POR JOSÉ MARÍA SAN ROMÁN CUTANDA, CRONISTA OFICIAL DE LAYOS (TOLEDO)
Escribió Azaña que la libertad no se hizo para hacer más felices a los hombres, sino para hacerlos hombres. Aunque hablar de libertad y felicidad en términos absolutos sea un craso error en el esquema invertebrado de nuestro tiempo, lo cierto es que uno y otro concepto están íntimamente vinculados. Diría, incluso, que por una relación de causalidad eficiente. Si presuponemos la libertad como una premisa para operar en favor del común, la felicidad que aporta esa libertad pivota sobre el fundamento del servicio. Si la presuponemos, en cambio, como una apertura indiscriminada hacia la irracionalidad, estamos construyendo una ‘zona de confort’ que desemboca en la paradoja de la tolerancia formulada por el gran filósofo Karl Popper.
¿Se puede asumir este pensamiento al quehacer cotidiano?

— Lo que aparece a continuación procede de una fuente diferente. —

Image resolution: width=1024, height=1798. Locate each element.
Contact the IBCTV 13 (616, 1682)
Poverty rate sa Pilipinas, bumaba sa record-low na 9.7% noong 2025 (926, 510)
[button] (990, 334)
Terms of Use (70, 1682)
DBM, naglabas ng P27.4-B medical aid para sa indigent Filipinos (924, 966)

No es que se pueda asumir, es que es imprescindible asumirlo. La libertad individual es una realidad de tanto calibre que afecta al plano antropológico individual, puesto que se coloca al ser humano como ente independiente, pensante y sentiente (desde el sentido de Xavier Zubiri) en la cúspide que vertebra sobre todo el pensamiento conocido. Ahora bien, esa libertad individual exige un carisma de responsabilidad. Un carisma que parece perdido, olvidado en la mesilla de noche.
Hablo del carisma que desaprueba las esclavitudes intelectuales, las hordas de pseudociencia y de pensamiento sesgado que manipula a los seres (presuntamente) libres que componen el ‘todo’ que es la sociedad. Y me refiero a esclavitud intelectual hablando de aquella que provoca la manipulación, que modula el discurso basándose en aquello que toca lo irrefrenable y lo irracional porque no tiene más argumento para crear una corriente de pensamiento racional ni razonable. ¿Por qué seguimos consintiendo que se permita plasmar en un texto legal la presunción de culpabilidad para una parte perfectamente individualizada de seres humanos? ¿Por qué se habla de la intimidad como una lacra o como una cadena? ¿Quiénes somos para jugar con lo que la naturaleza entrega generosamente a cada uno?
Las respuestas no están en las consignas, ni en las pancartas, ni en los alaridos cargados de odio a los que nos estamos acostumbrando más de lo que deberíamos. Tampoco están en los falsos profetas, ni en los salvapatrias de tercera división. Y mucho menos en quienes han convertido en un teatro algunos de los problemas más graves que nos acucian. Ser hijos de nuestro tiempo, de este siglo XXI, nos obliga a mirar con la perspectiva de la responsabilidad que nace de la auténtica libertad. Y por eso, por el compromiso que nos obliga con nuestros congéneres, necesitamos esa dosis fuerte de observación y de análisis.
No tenemos derecho a jugar con la libertad, porque la libertad no nos pertenece a nosotros, sino que somos nosotros quienes pertenecemos a un sistema que propugna la libertad de pensamiento. Pensamiento, sí. Capacidad de análisis y raciocinio. ¿Dónde ha quedado el pensamiento racional que hace más sencillas todas las cosas? ¿Quizá relegado en el olvido del tiempo? No lo sé. Pero tengo muy claro que el uso de la libertad debe estar al servicio de aquello que, como ciudadanos, nos hace ser mejores desde un punto de vista comunitario. Quien no quiera hacer uso de la libertad para ese fin, no está preparado, a mi corto entender, para integrar un sistema democrático.